Individuals with anxiety disorders also tend to have slightly higher SCRs to CS− stimuli during fear acquisition [47]. Since responses to the CS + are also higher in anxiety disorders, this finding has been thought to reflect overgeneralization of conditioned fear responses to CS− events [47]. However, we have shown that conditioned fear responses are in fact undergeneralized in schizophrenia [13]. Overgeneralization is therefore unlikely to explain the elevated responses to the CS− in schizophrenia. In future work, identifying symptom-specific patterns in associative learning using standardized, relatively uniform experimental paradigms may facilitate the development of mechanism-based treatments for these specific symptom clusters.

Limitations

Several limitations of this pooled analysis include those of the original studies, such as the fact that the majority of the individuals with schizophrenia enrolled were receiving treatment with antipsychotic medication, which are typically dopamine D2 receptor antagonists; these agents may affect fear conditioning [48]. However, antipsychotic dose was not correlated with any of the skin conductance measures in the schizophrenia sample. Nevertheless, adequately powered future studies should investigate whether unmedicated individuals with schizophrenia display similar deficits in fear acquisition. Another limitation of this pooled analysis is that one recent Pavlovian fear conditioning study of 10 individuals with schizophrenia and 11 healthy controls was not included because the original data were no longer available [6]. However, the findings of this study were in line with the results reported here, i.e., the schizophrenia group showed a significantly smaller difference between SCRs to the CS + and CS−, due to both lower response to the CS + and higher response to the CS−.

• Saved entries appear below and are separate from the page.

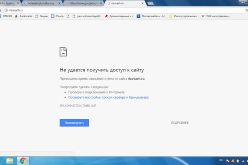Viewport: 248px width, 165px height.
Task: Click the Chrome icon in the taskbar
Action: (23, 160)
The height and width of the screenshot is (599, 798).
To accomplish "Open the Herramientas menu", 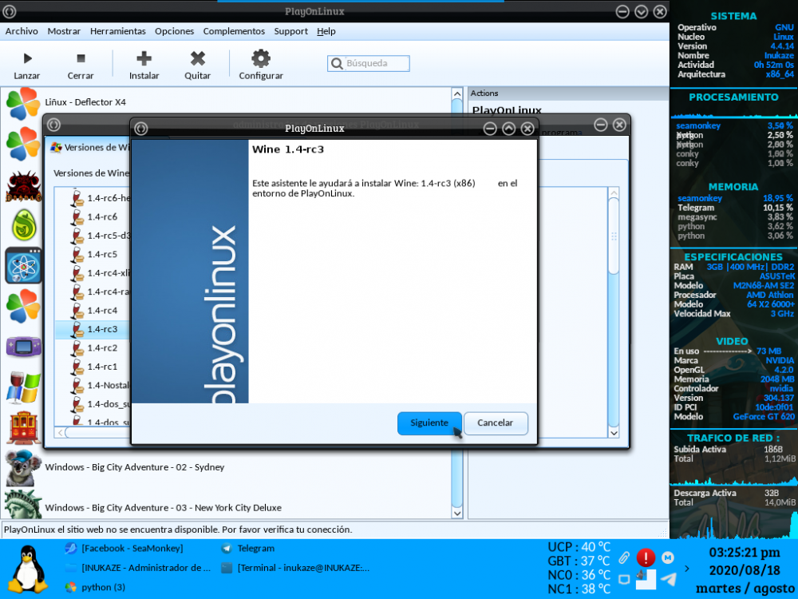I will [117, 31].
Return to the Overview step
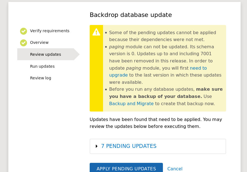 pyautogui.click(x=39, y=42)
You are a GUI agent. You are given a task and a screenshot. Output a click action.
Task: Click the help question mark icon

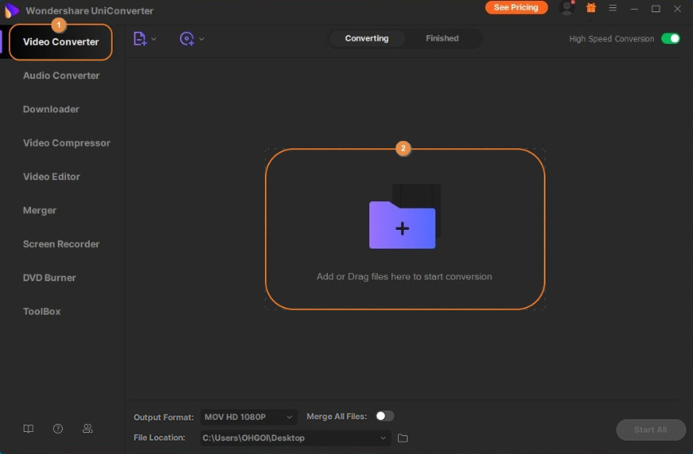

In addition, the substantial overlap between the schizophrenia and control groups in the distribution of the key fear conditioning measures (i.e., there was heterogeneity within each sample) indicates that currently fear conditioning measures cannot be used for diagnostic purposes. This overlap is consistent with the interpretation that these findings are more closely linked to specific neurophysiological features and symptoms (i.e., delusions) associated with the disorder, rather than to schizophrenia itself. Finally, studies with null findings may not have been available for these analyses due to publication bias; thus the findings of this study require further replication by a single well-powered study.

Conclusions

In a pooled sample derived from four independent studies, we found that schizophrenia is associated with impaired acquisition of differential fear conditioning, due to an increased response to the neutral stimulus. Moreover, this elevated response to the neutral stimulus was proportional to the severity of delusional ideation. Fear conditioning is a simple experimental paradigm which could be used in future work to establish the mechanisms associated with psychotic symptoms and how they manifest during the early course of the illness.